## Record excerpts
┏━━

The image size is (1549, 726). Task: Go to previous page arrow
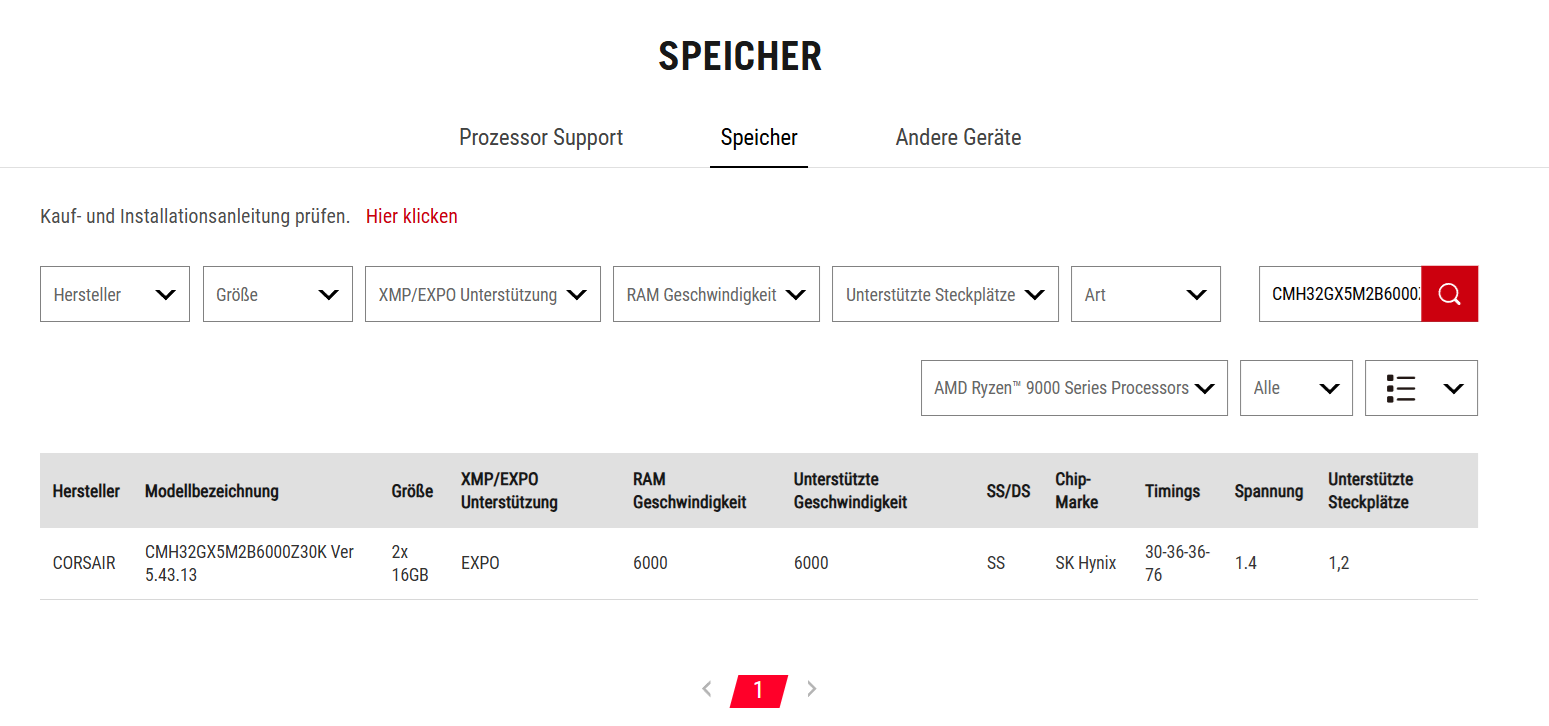[707, 689]
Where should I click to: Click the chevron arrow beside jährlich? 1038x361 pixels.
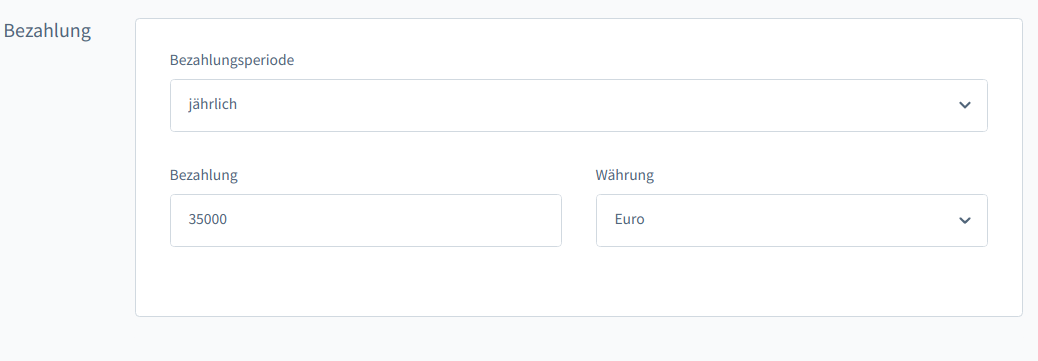click(965, 105)
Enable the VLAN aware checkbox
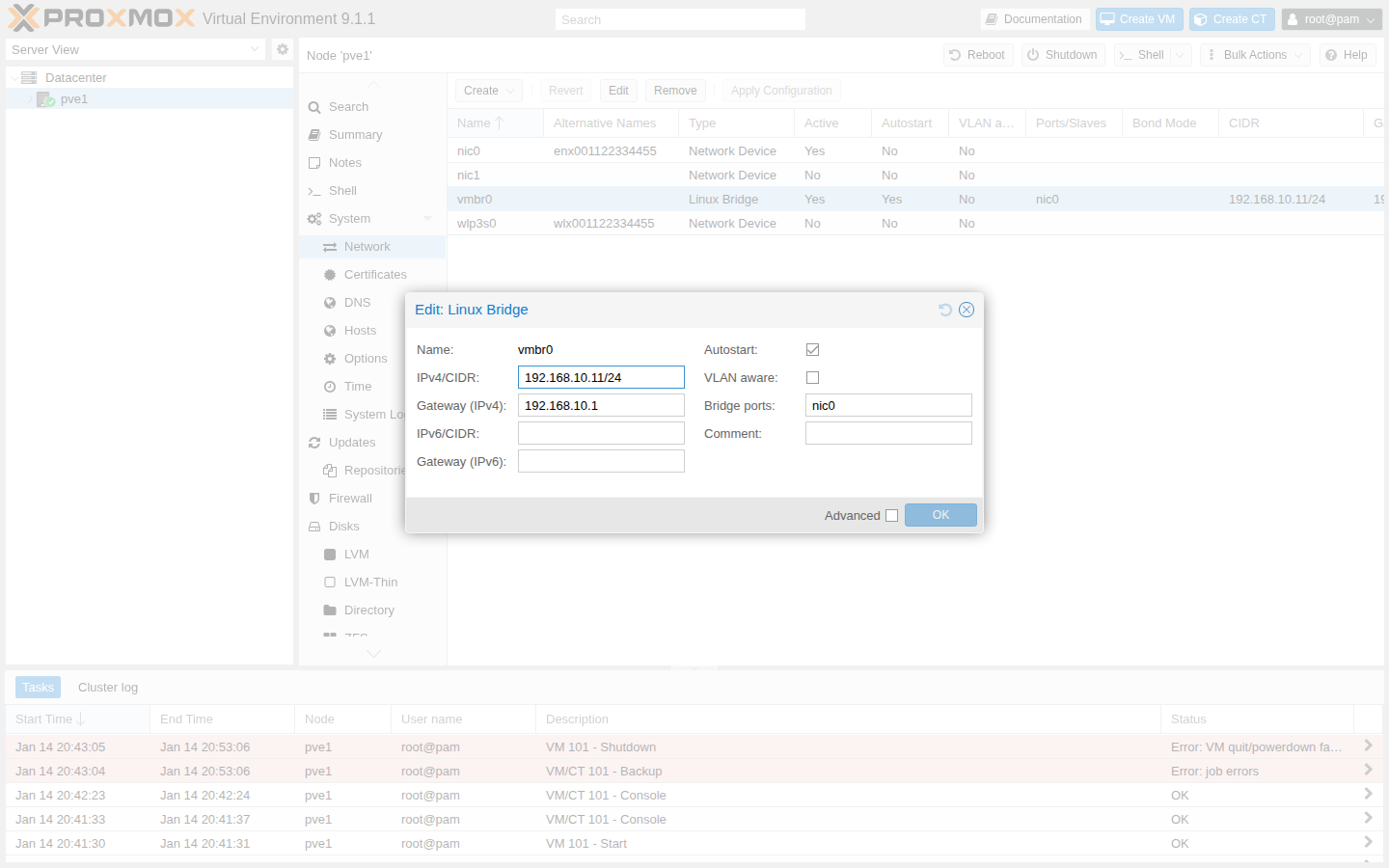This screenshot has height=868, width=1389. coord(812,378)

┗━━

## The problem
Copy out the lines exactly as written, beginning with the one that contains "Where should I" and ending with the last line of the material; do not include pictures.

## Task result
Where should I click to: Click the chevron arrow beside jährlich? 1038x361 pixels.
click(965, 105)
Enable the VLAN aware checkbox
This screenshot has height=868, width=1389. coord(812,378)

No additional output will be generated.